Format the data below as a numbered list with one line per item, skipping blank lines and leaving out the pictures.

##### AVAILABLE RECORDS

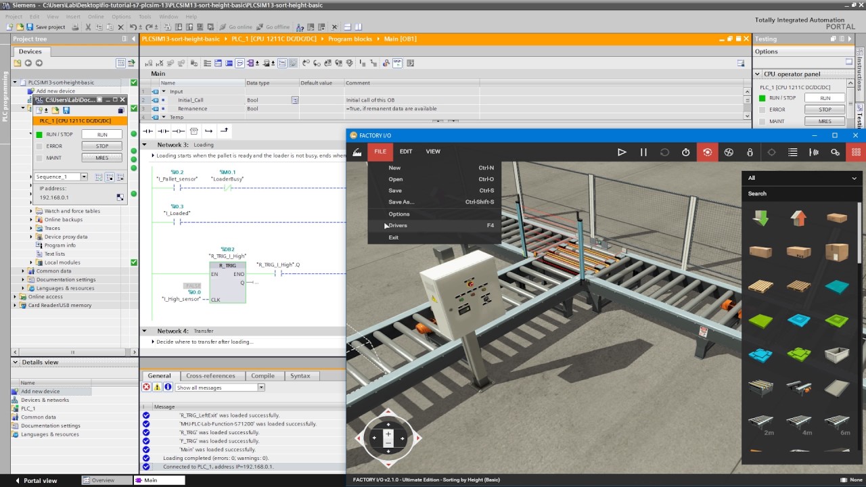866x487 pixels.
Task: Click the STOP button in PLCSIM window
Action: pos(102,146)
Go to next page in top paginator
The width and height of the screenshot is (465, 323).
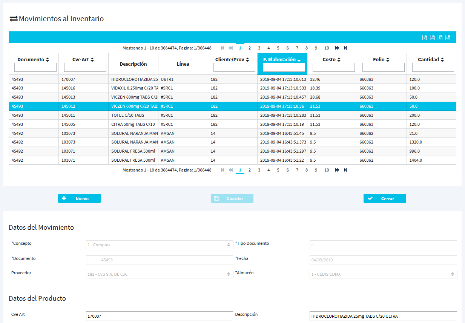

##########

- **COMPLETE ANSWER**:
1. 866x487 pixels.
2. Task: Click the STOP button in PLCSIM window
3. Action: pos(102,146)
4. Go to next page in top paginator
5. The width and height of the screenshot is (465, 323).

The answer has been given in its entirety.